SphereCutter Transform
Documentation for the SphereCutter transform
Transform: SphereCutter
| Author: | Karl Norby <knorby at uchicago dot edu> |
|---|---|
| Date: | Fri, 1 Sept 2006 |
| Category: | Computational Materials Science |
| Description: | Cleaves off atoms that are not in a sphere that a user specifies |
| Copyright: | pyXSD License |
Dependencies
- CellSizer Transform Library -Vector class -Atom class -BravaisLattice class
Other Information
SphereCutter is part of the pyXSD standard release
Standard Call
SphereCutter(rad, sphereCenter=None)
Arguments (detailed)
- rad : Number
- The radius of the sphere. The radius is in terms of the units used for the cartesian coordinates in the system.

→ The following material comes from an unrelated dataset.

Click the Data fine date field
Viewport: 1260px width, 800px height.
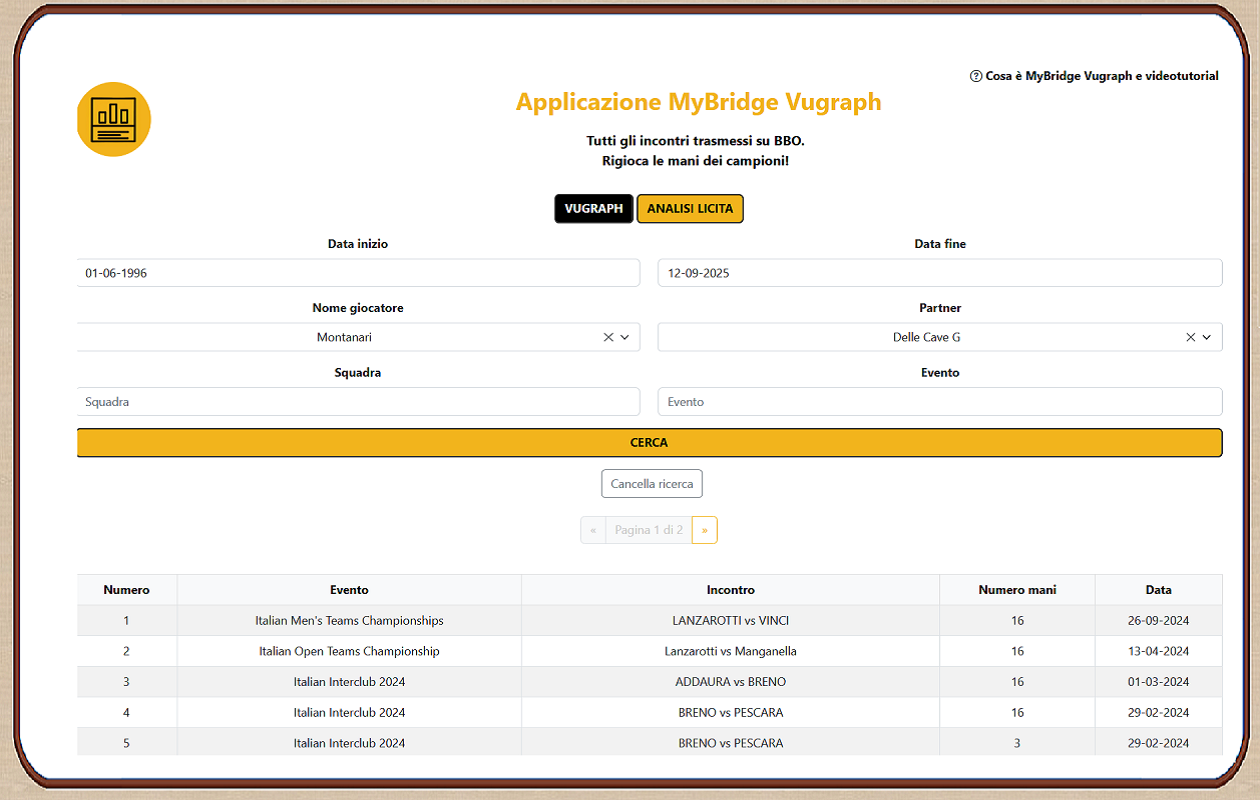[939, 273]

- sphereCenter : Tuple (length=3)
- Optional, uses the cell center if not specified. Lets you specify the center of the sphere in cartesian coordinates. Looks like: (x, y, z) where x, y, and z are numbers.
Description
What It Does
Tests each atom to see if it is in the sphere that was specified. If it is not, that atom is deleted from the tree. The arguments must be made in whatever unit the cartesian system is in, so these numbers are not in terms of the vectors. There are a few other transforms which print out the cartesian coordinates for each atom. These can help users better understand the data. NOTE: when used with a large cell, SphereCutter can cause pyXSD to run longer than it normally does.
What it Returns
The tree with the same general structure as before, but with fewer atoms.